- **Extract**:
— start —

Mighty Long Hair in the Tolkien Legendarium

Mighty Long Hair of Tolkien

In Celebrate by El Rubio19 Comments

The Mighty of the Mighty

Seemingly as long in the making as J.R.R. Tolkien worked on his masterpiece, here we present the mighty long hair of the Tolkien Legendarium.

Most everyone is familiar with The Lord of The Rings, made widely popular by Peter Jackson’s acclaimed film trilogy, but passionate Tolkien fans have gone deeper into this spectacular fictional world in The Silmarillion, the ancient history before the War of the Ring. The most ardent followers have been further enthralled by The Fall Of Gondolin, The Children Of Húrin, Beren and Lúthien, and beyond.

Whether you’ve read every word of The Book of Lost Tales, or you’re vaguely familiar with the movies, we can all appreciate some of the mightiest, most glorious and powerful manes in all of Arda.

Long Hair in the Tolkien Legendarium

Before diving into the legendary long hair of Tolkien, it is appropriate to consider its symbolism in the Tolkien Legendarium.

Many dozens of characters’ hair is described throughout the texts. Accounts of hair length, color, curl pattern and the manner in which it’s worn are common—as are other physical features, like height, eye color and skin color—and yet hair seems to hold a particular symbolism all its own.

Beyond merely a physical description, the portrayal of a character’s hair often signals power and might, omnipotent at times, as with Lúthien, but also grace, beauty, glory, vitality and wisdom.

— end —

- **Objectives**:
a - In the article on long hair in Tolkien's legendarium, which character's hair is named as signaling power that is at times omnipotent?
b - Summarize the article on long hair in Tolkien's legendarium in two sentences.

- **Records supplied**:
— start —

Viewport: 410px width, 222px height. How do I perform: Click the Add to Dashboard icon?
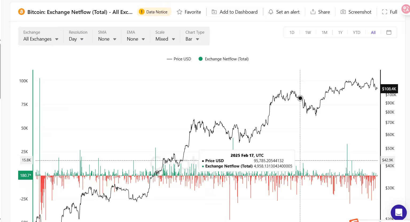point(214,12)
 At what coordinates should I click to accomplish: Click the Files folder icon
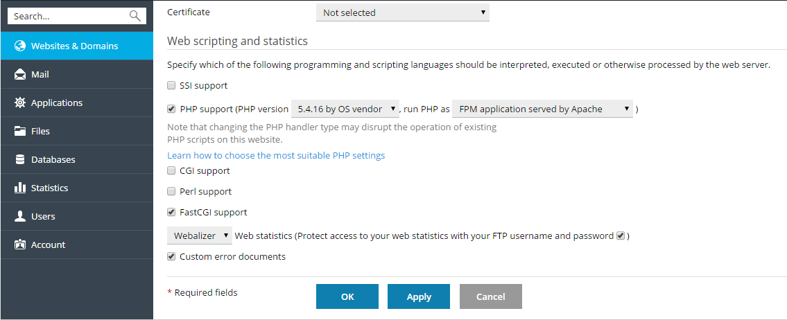point(20,132)
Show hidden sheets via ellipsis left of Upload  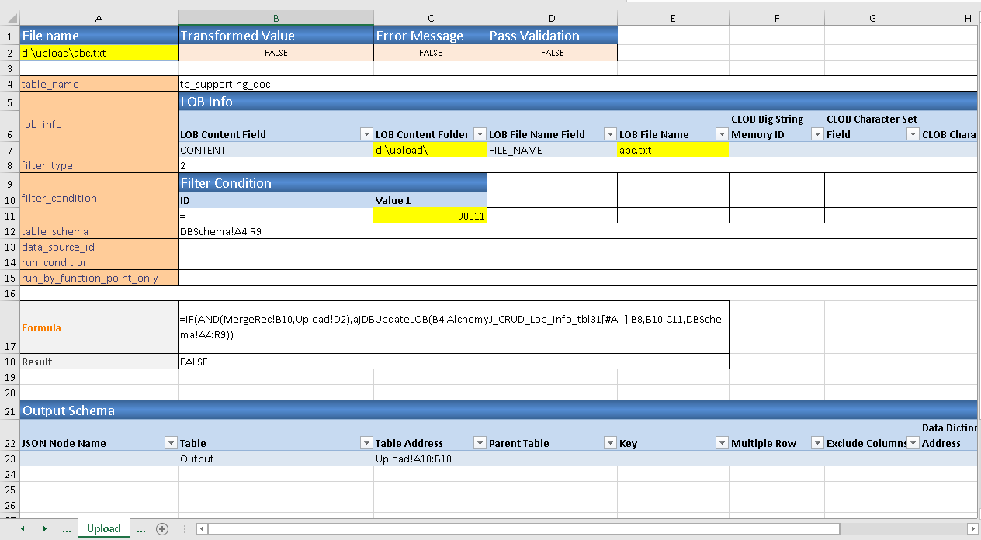67,528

— end —

- **Written responses**:
a - Lúthien

b - The article presents the mightiest long hair in Tolkien's legendarium, noting that The Lord of the Rings is widely known through Peter Jackson's films while devoted fans have read deeper works such as The Silmarillion. It observes that many characters' hair is described in the texts, and that hair carries a symbolism of its own, often signaling power and might as well as grace, beauty, glory, vitality and wisdom.